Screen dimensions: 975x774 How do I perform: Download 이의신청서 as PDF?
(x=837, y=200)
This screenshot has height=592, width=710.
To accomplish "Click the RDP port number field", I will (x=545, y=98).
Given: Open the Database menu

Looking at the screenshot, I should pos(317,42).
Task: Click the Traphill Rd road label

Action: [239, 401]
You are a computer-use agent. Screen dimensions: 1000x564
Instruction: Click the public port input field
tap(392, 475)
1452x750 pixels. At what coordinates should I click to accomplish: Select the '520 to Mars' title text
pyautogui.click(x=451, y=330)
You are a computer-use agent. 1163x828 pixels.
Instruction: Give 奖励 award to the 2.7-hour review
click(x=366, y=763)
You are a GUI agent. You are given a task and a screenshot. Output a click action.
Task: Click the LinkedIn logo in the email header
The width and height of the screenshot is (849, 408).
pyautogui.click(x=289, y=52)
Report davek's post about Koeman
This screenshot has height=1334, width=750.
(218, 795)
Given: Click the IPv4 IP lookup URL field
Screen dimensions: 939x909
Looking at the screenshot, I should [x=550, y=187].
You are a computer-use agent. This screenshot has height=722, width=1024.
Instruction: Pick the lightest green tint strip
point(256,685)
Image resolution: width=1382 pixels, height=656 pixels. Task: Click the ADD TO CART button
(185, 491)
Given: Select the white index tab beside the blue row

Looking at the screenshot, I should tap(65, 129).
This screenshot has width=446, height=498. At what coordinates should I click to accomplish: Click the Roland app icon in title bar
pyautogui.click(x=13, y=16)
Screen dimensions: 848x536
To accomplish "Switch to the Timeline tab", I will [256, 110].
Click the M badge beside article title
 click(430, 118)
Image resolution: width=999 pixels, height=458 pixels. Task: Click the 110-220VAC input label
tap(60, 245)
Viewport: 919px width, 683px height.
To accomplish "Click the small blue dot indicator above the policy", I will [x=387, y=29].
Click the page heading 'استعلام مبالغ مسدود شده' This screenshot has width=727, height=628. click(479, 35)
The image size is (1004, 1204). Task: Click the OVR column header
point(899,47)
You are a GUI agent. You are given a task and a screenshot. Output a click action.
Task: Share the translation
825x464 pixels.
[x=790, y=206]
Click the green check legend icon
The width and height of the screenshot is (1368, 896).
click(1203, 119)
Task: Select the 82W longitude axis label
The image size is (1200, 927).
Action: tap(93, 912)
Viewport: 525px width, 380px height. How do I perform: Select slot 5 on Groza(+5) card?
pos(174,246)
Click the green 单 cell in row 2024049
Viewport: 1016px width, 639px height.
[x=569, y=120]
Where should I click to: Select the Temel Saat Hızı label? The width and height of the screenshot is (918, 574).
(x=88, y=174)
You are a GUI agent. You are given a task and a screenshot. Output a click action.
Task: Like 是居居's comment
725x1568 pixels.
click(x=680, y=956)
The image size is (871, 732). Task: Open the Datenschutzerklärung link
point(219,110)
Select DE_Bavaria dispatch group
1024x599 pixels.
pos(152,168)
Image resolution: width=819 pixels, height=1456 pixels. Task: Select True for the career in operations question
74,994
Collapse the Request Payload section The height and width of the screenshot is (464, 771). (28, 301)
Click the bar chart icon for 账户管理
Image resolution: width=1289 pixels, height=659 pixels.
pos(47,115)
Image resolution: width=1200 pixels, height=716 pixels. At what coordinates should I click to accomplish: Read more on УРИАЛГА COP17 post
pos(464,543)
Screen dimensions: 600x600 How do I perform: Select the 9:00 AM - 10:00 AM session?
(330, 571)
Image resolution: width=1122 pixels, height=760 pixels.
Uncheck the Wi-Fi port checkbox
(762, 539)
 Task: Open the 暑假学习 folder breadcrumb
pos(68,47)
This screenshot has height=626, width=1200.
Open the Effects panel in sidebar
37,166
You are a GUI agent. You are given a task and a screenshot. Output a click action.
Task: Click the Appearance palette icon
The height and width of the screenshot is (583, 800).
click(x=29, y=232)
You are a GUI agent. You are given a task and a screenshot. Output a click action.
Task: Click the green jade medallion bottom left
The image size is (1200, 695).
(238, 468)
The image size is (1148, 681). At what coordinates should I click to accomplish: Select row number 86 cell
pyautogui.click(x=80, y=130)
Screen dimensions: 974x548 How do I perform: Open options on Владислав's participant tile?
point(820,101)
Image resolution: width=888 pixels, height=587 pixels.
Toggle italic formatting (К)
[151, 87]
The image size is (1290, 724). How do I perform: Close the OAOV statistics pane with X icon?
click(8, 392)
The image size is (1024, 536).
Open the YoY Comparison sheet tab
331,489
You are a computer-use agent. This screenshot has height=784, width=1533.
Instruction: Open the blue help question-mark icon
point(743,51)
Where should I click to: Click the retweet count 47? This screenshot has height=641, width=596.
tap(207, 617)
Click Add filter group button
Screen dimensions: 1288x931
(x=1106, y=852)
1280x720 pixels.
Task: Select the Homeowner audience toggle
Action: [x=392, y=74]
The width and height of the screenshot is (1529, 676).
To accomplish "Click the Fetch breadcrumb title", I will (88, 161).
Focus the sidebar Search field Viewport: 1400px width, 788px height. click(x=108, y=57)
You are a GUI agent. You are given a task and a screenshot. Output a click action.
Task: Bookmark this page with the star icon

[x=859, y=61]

- **Prompt**: Filter on the word "will": copy each matching line from the entries above.

- **Final answer**:
To accomplish "Click the RDP port number field", I will (x=545, y=98).
To accomplish "Switch to the Timeline tab", I will [256, 110].
To accomplish "Click the small blue dot indicator above the policy", I will [x=387, y=29].
To accomplish "Click the Fetch breadcrumb title", I will (88, 161).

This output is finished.